Part of my job is to check the obituaries each morning. What I love most is when families take the time to tell a story. Rather than give obvious information, such as date of birth and death, town where they were born, those who survived, and if a memorial was established, my heart skips a beat when I read a story. That Herman loved to fish, always wearing his beloved Detroit Tigers ball cap. That Roy will be missed greatly by his longtime companion and best friend, his beagle, Oscar. And that Lewis built B-29s during WWII, as well as race cars and Victorian-style dollhouses for his grandchildren. That Katharine loved books by Russian authors and Esther helped her neighbors plant tulips each fall. Those few sentences open up a life.
And I ponder the smaller details, like Wilma who was predeceased by three sons. Three sons. What pain Wilma lived with, a mother without her children, and yet she lived to be 92. Or when a young person dies, someone in their 50s, 40s, 30s, and I try to understand why certain lives are so short. And I can feel my heart break all over again when I read the story of a young woman who died suddenly, and I say a silent prayer for the family who is feeling her loss throughout their entire beings, and will for as long as they continue to walk this earth.
I think of the children who have lost a parent, the spouse losing a spouse, and the person who leaves this world all alone, no family listed. I always want to attend the services of those with the tiny announcements. Surely they had a story. Maybe there was just no one to tell it.
I’ve discovered in a recent strength finder assessment that one of my greatest strengths is empathy, the ability to put myself in the place of others. To understand their feelings. I’m sure I’ve always had this trait. I’ve been accused of having a warm heart, which is maybe why I cry at commercials, sporting events, concerts, performances, listening to music, reading a book, or while reading an obituary of someone I don’t know.
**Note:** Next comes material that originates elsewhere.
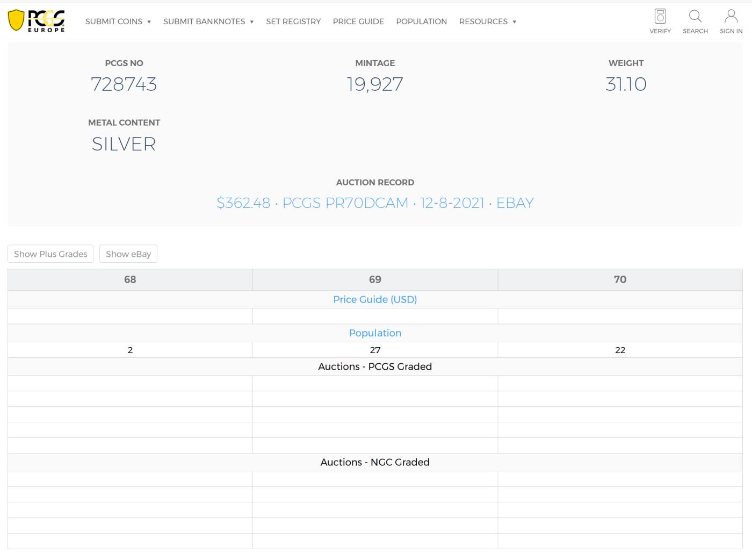Toggle the Show Plus Grades button
752x554 pixels.
50,254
I didn’t choose my job. It chose me. As if it knew this person with the warm heart who always thought of others needed to be here in this position. This place. Five months after I took this responsibility, I lost my niece. She died on Christmas Eve 2007. And what I’ve learned is the saying “time heals all wounds” is incorrect. Those wounds never heal. We just learn to live with them. And what I’ve learned is while I can never know someones personal grief, I can understand. And the final thing I’ve learned is that while I am acknowledged for my efforts with these families, my sensitivity to the situation, my ability to support them, what people fail to realize is that these families are helping me. In our combined grief we are helping each other. Each time I take a phone call, each time I cry with strangers, attend a funeral, or read an obituary, I am caring for my own personal wound.
More importantly, I am keeping Andrea’s story. Her book is not closed so long as someone continues to share her story, and this is what I do with the families at some point in our relationship. I tell Andrea’s story. And what I see in their eyes is what I felt in my heart when I learned the story of their loved one. It isn’t just the loss we share. It’s the need to keep the story alive. So long as we continue to share the story, our father, our mother, sister, grandmother, brother, uncle, niece, or child, will always be near to us, always with us. Like a book we keep in the pocket of our heart.